What is expected
Write out the lines below exactly, beginning at the one with "Task: Click the" and stopping after the one with "Task: Select the"; the pictures are not copied.
━━ Available data
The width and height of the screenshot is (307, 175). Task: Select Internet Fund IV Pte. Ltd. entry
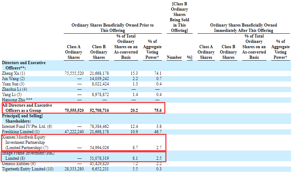[x=27, y=126]
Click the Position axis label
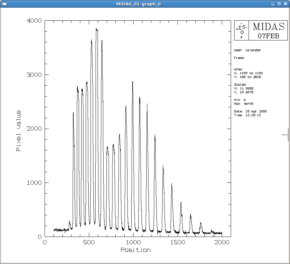Image resolution: width=290 pixels, height=264 pixels. click(136, 250)
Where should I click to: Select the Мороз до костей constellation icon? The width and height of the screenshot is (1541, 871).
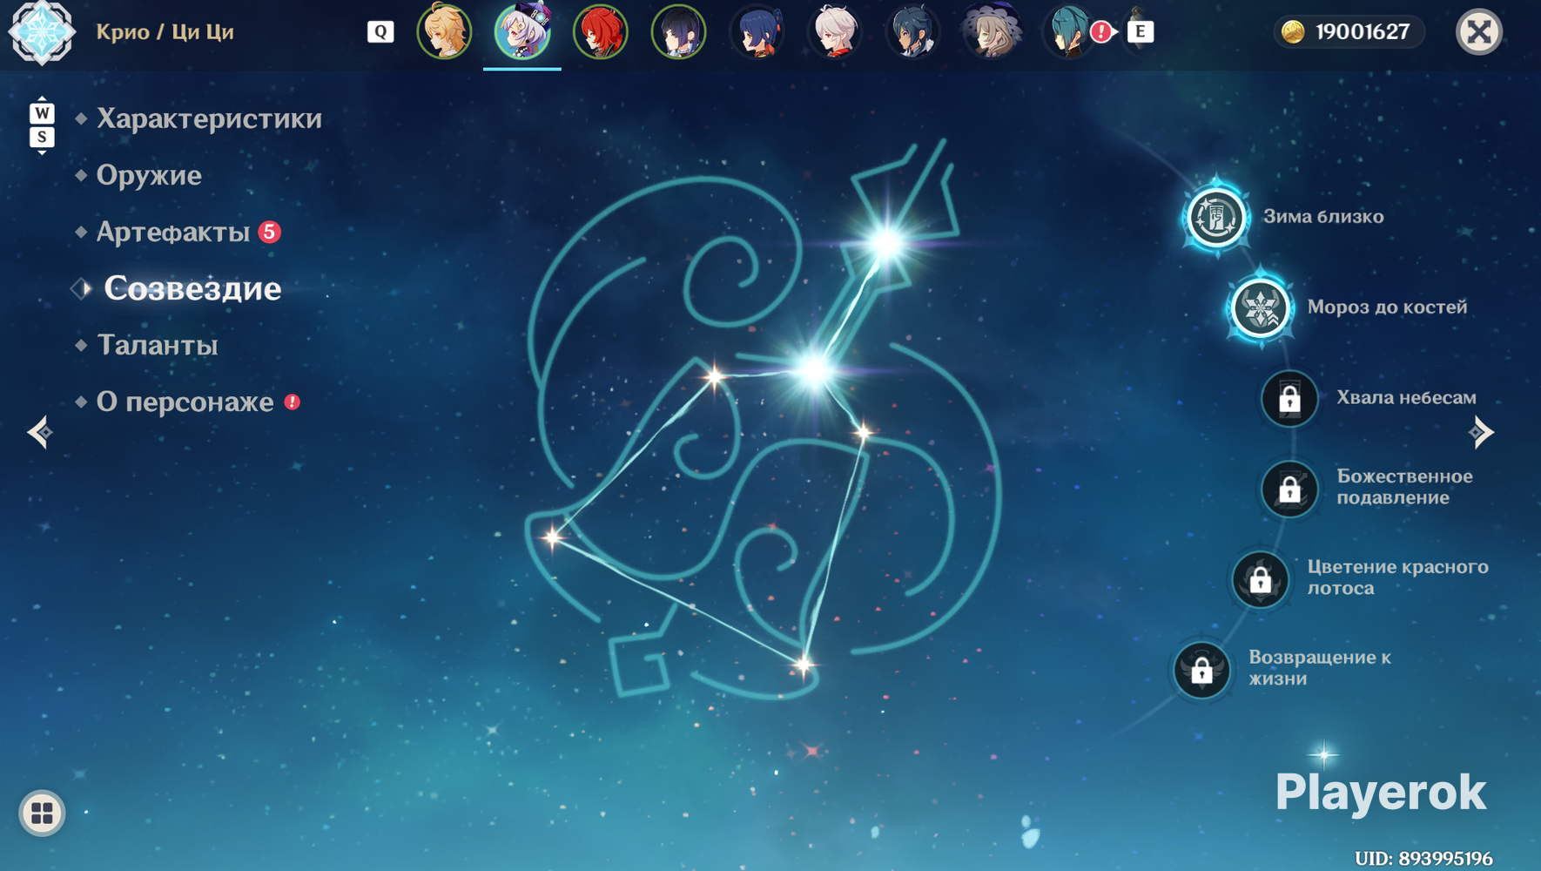point(1260,307)
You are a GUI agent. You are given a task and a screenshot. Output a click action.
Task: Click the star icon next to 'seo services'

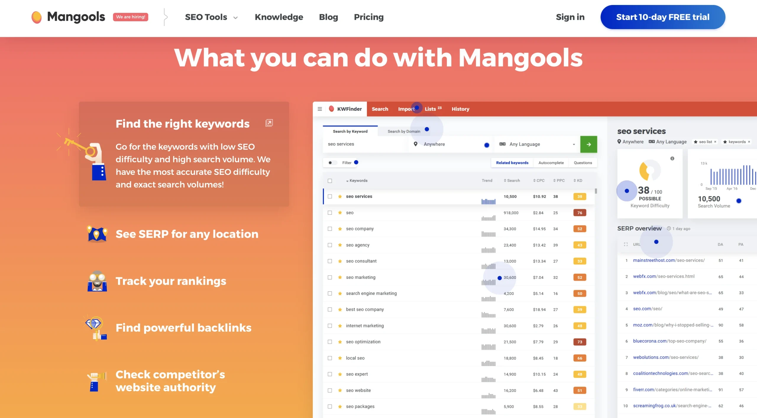339,196
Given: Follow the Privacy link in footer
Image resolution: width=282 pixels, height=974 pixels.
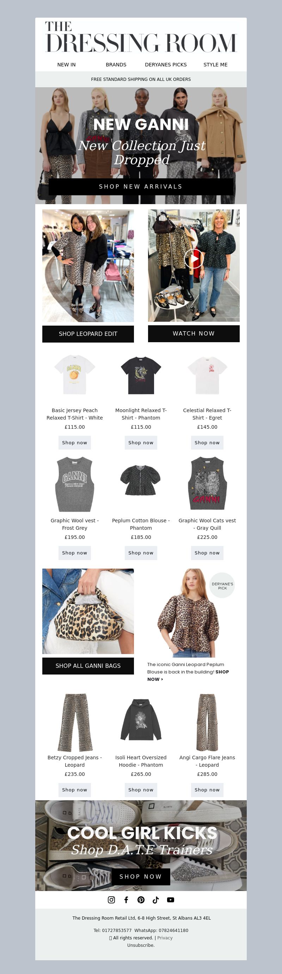Looking at the screenshot, I should (165, 938).
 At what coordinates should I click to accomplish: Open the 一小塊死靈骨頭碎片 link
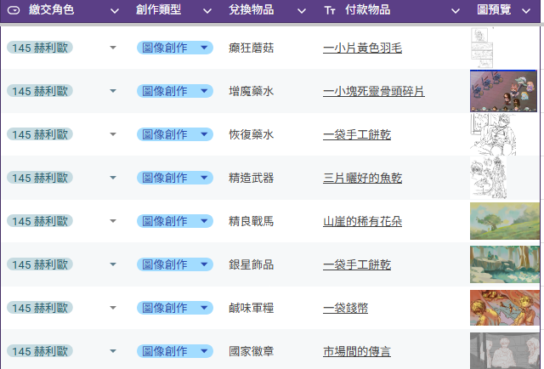coord(374,91)
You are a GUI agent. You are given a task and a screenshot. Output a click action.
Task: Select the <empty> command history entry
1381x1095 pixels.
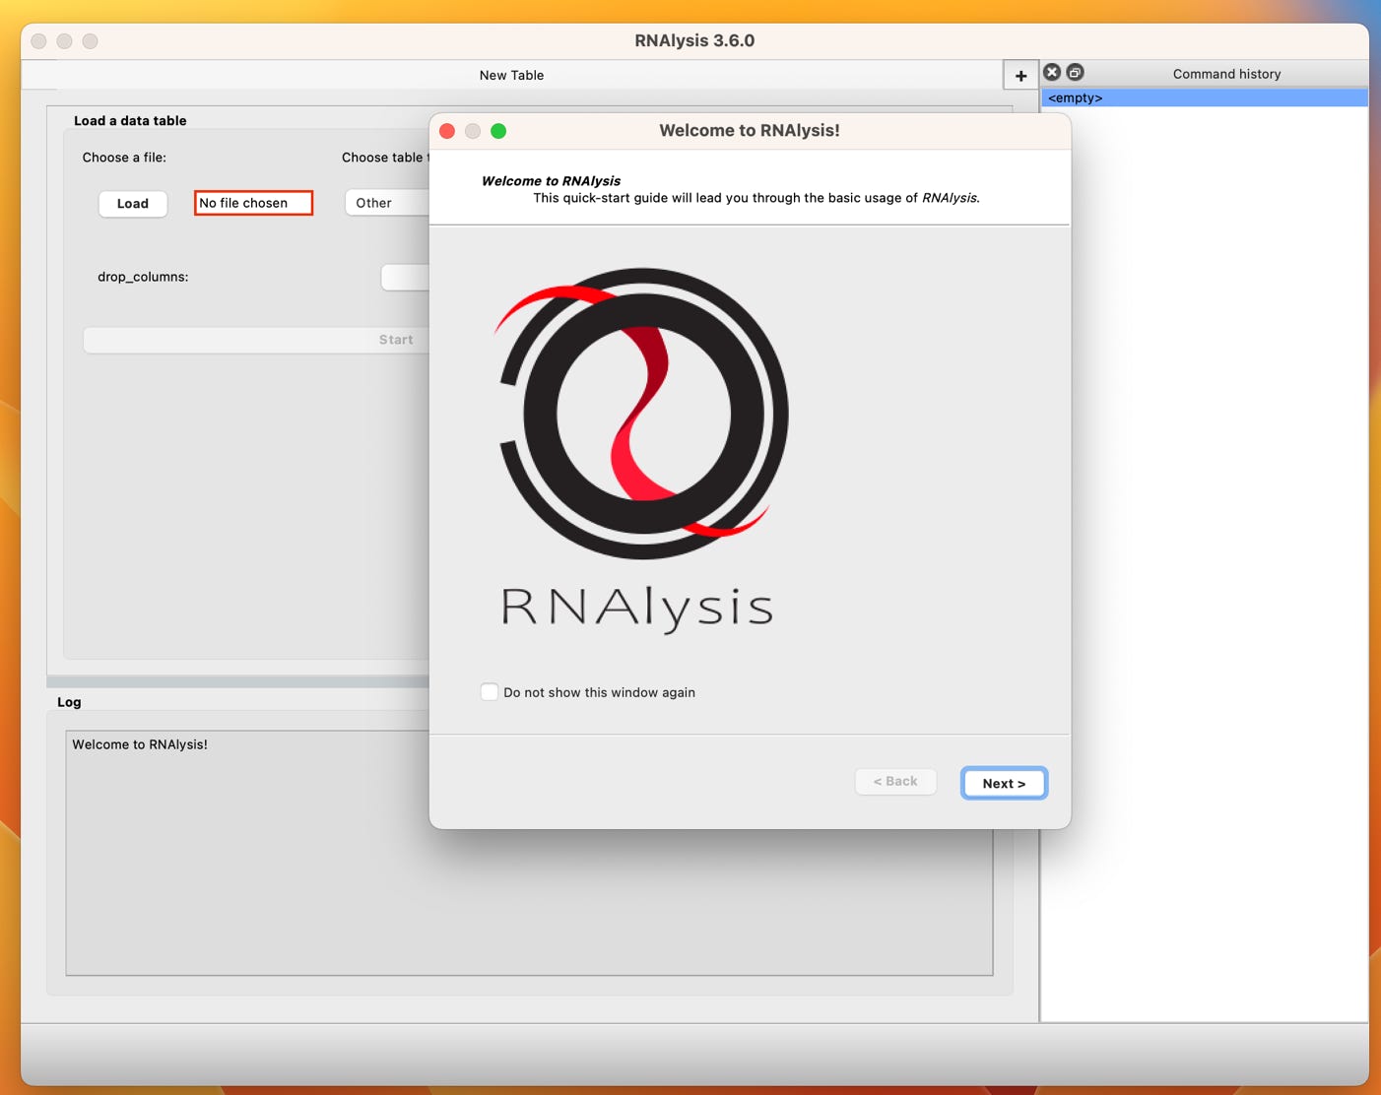(1204, 97)
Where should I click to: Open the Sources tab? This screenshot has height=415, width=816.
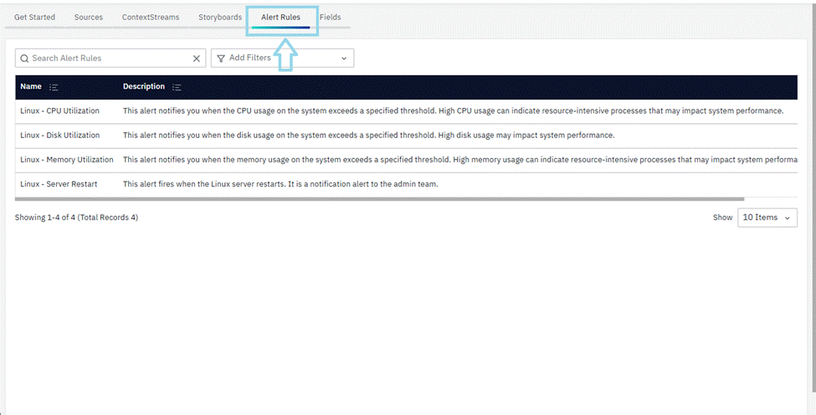point(89,18)
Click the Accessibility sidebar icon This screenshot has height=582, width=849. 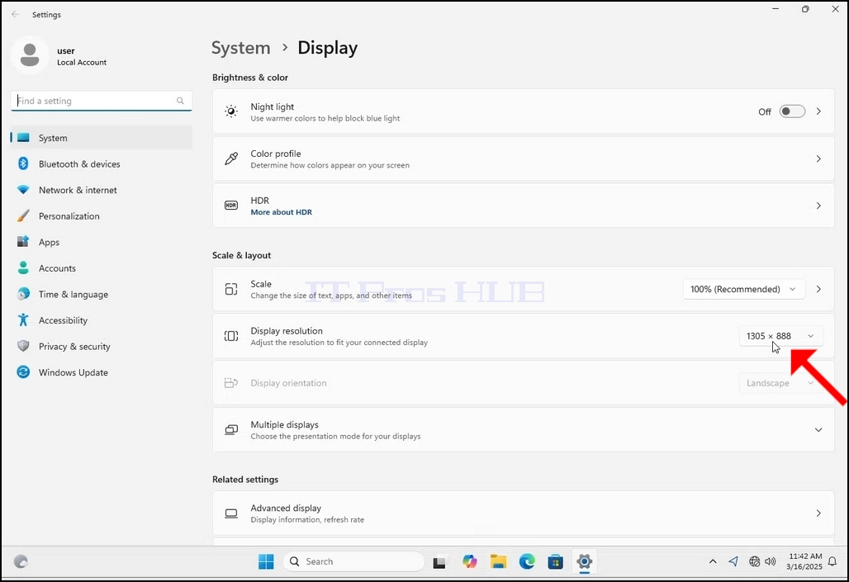pos(23,320)
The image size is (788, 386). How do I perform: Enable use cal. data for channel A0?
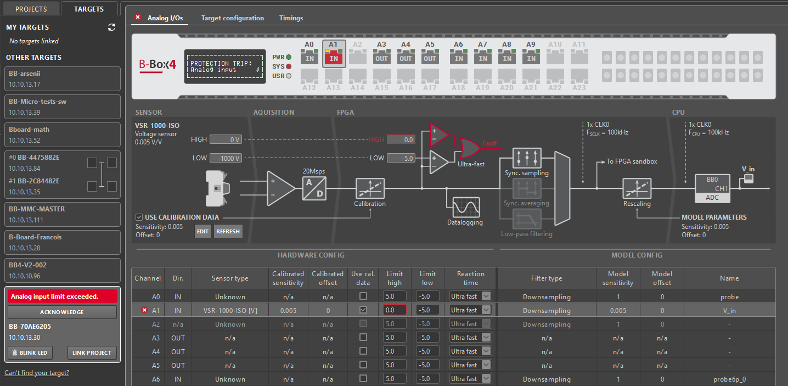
━━━━
Result of this task
Task: Click the star icon next to 'seo services'

339,196
Given: Follow the Privacy link in footer
Image resolution: width=282 pixels, height=974 pixels.
Looking at the screenshot, I should (165, 938).
 At what coordinates should I click to accomplish: Open the 一小塊死靈骨頭碎片 link
coord(374,91)
You are a GUI agent. You are given a task and a screenshot. Output a click action.
Task: Select the <empty> command history entry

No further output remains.